I used to straighten the pictures in OTHER people's houses 
Unlike you, I've never enjoyed housework so, as soon as I could afford it, I hired a cleaner (8 hrs a week for a 2-bed flat) and straightened /cleaned /tidied /wiped /plumped /etc everything before I went to bed. And before I went to work.
Now I'm a complete slob, living amongst ever-growing piles of dusty "things waiting to be done". This is mainly due to illness but also, crucially, a reactionary phase. I'm sure I'll get around to inventing ways to achieve reasonable living standards within my physical constraints :) This is what you need to aim for, too, Bree: reasonable!
Whilst I was super-clean, I was unconsciously reacting to imagined criticism. I shan't go into where it came from; I've documented that extensively on here already. More to the point, I was unaware of the incessant stream of negative chatter that ran through my mind, nagging and criticising and warning of ... well, of being shunned by the rest of the human race, of being found despicable, of losing control ... dreadful, terrible things that were completely disproportionate to matters of home management.
What I've described isn't technically OCD but it's a hair's breadth away. OCD sufferers knowingly believe the world will implode if they don't do their rituals. I was capable of leaving home without cleaning, and did logically know nothing bad would happen. But I was hopelessly unaware of the inner slave driver (later christened Fucky Nora) running on repeat in the recesses of my subconscious.
Most frenzied housekeepers have something similar. Some have inner nags with a different script: hygiene is a popular alternative theme ("my family will die if I don't obliterate every single bacterium, etc"). What they all share is the desperately urgent need to CONTROL stuff before the stuff makes unspeakably dreadful things happen.

- **Exercise directions**
In the post about compulsive tidying, how many hours a week did the hired cleaner work? The rows that follow have nothing to do with the post above.

- **Data to examine**
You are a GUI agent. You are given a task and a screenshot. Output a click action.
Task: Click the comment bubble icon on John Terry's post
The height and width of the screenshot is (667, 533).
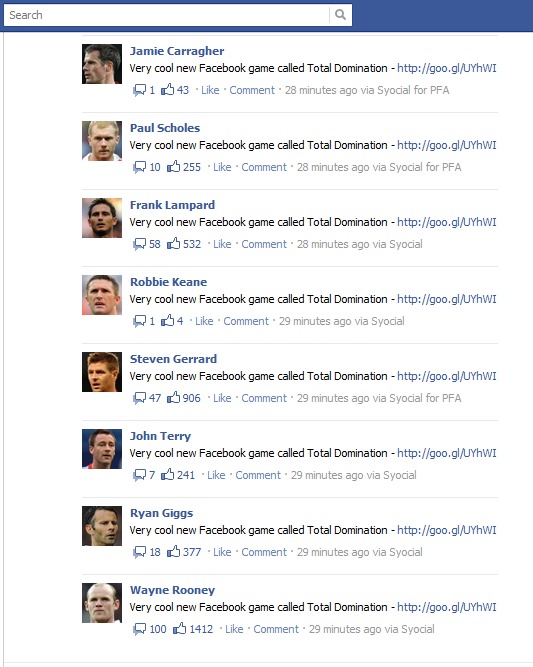140,475
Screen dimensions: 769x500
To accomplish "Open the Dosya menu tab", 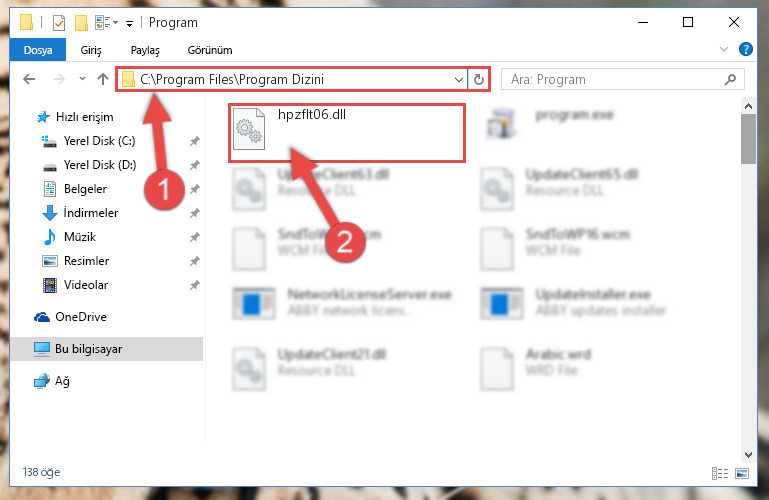I will 38,50.
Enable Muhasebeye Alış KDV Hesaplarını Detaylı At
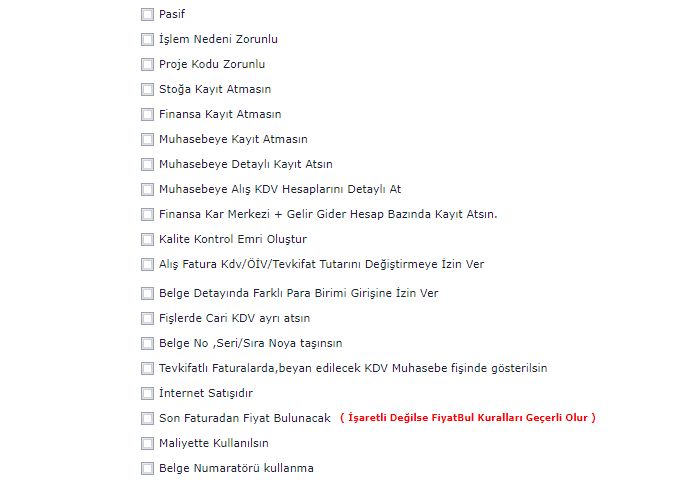This screenshot has width=683, height=482. click(148, 190)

- **Response area**
8 hours a week, for a 2-bed flat.